| Work required |
Your answer should consist only of the line with "You are a GUI" and the lines after it, reproduced exactly through the end of the entries below.

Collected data

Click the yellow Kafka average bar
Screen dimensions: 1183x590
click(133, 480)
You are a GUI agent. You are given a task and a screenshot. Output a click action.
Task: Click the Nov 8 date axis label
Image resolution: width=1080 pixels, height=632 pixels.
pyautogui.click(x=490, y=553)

| Your response |
You are a GUI agent. You are given a task and a screenshot. Output a click action.
Task: Click the Nov 8 date axis label
Image resolution: width=1080 pixels, height=632 pixels.
pyautogui.click(x=490, y=553)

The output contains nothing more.